April 10, 2007

ChangeLog: Microsoft wobbles on open file format support

Author: Peter Galli

A post at Groklaw last Friday revealed that Microsoft is asking people to write letters of opposition to Mark Leno, the sponsor of the proposed California legislation that would require government departments there to use open document file formats, similar to bills being discussed in Texas and Minnesota. This seems to be a direct contradiction to statements by Microsoft that open file formats are good for its customers, and that it would not oppose the use of ODF by any organization.

In a 2005 article at eWeek entitled "Microsoft Opens Office File Formats," Alan Yates, the General Manager of Microsoft's Information Worker Strategy, said open file formats would ensure that customers would "not be reliant on one product or one version of a previous product from the past in order to open up those documents."

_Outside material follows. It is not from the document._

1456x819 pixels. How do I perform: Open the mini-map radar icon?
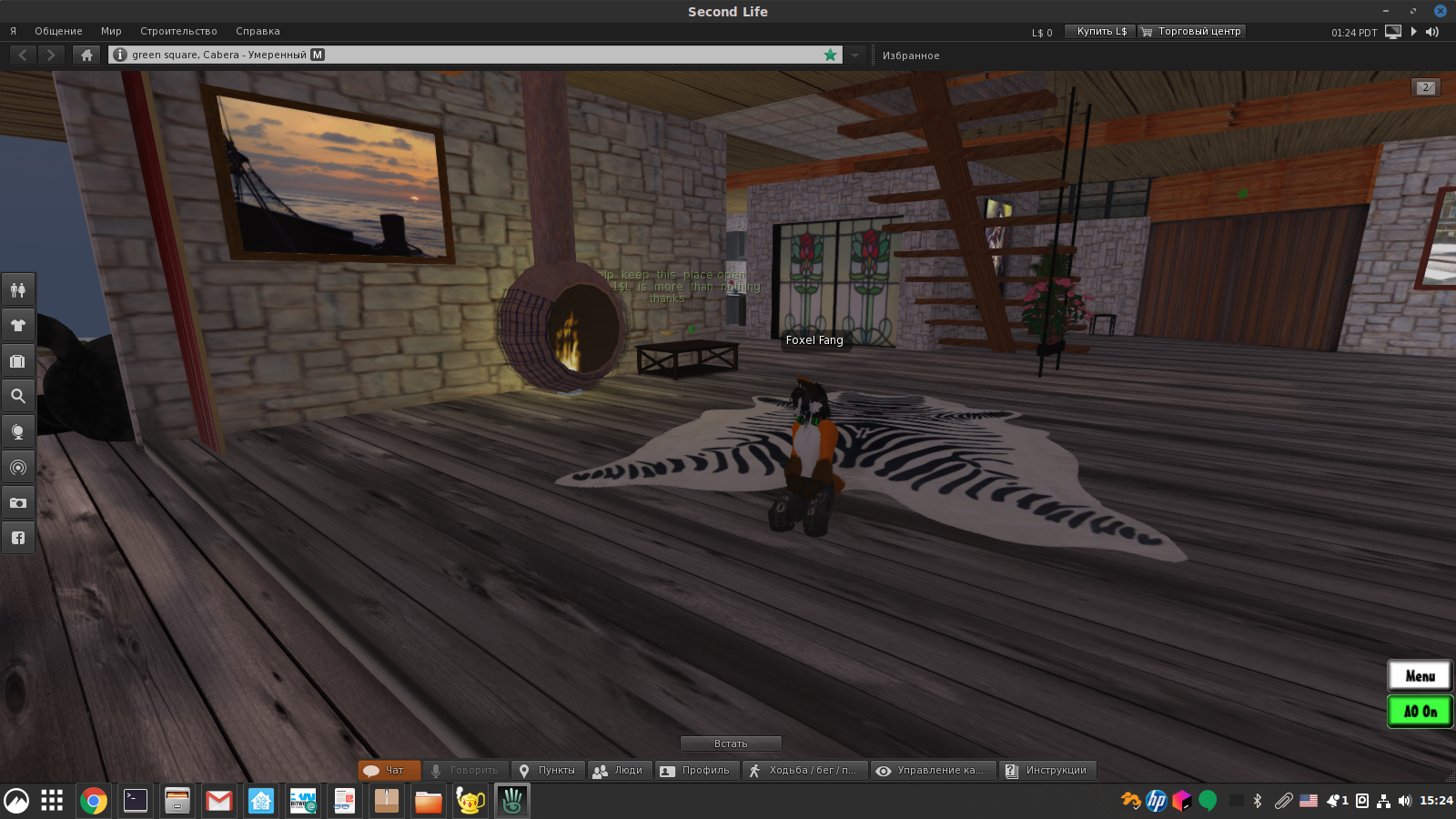17,468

And spokesman Jason Matusow, of MS shared source fame, is quoted in ComputerWorld thusly: "...we will support interoperability with ODF documents as they start to appear and will not oppose its standardization or use by any organization. The richness of competitive choices in the market is good for our customers and for the industry as a whole."

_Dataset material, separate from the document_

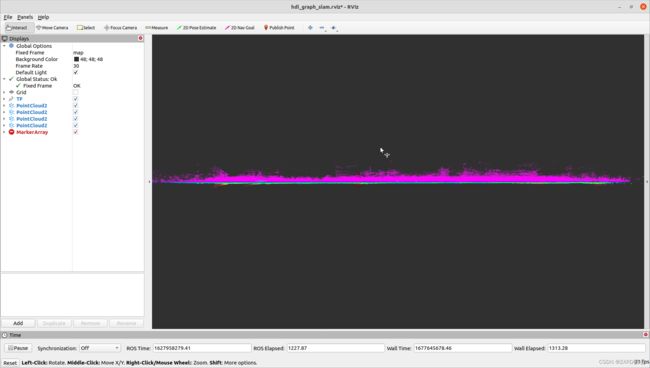The image size is (650, 368).
Task: Select the 2D Nav Goal tool
Action: [240, 28]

Perhaps Microsoft is feeling insecure about its chances of having its own XML file format approved as an ISO standard, since lawmakers in Texas especially seem to be leaning toward ODF, writing that the file format must be "controlled by an open industry organization with a well-defined inclusive process for evolution of the standard." Maybe what Yates and Matusow really meant is that open file formats are good (for Microsoft) only if they're issued and controlled by Microsoft.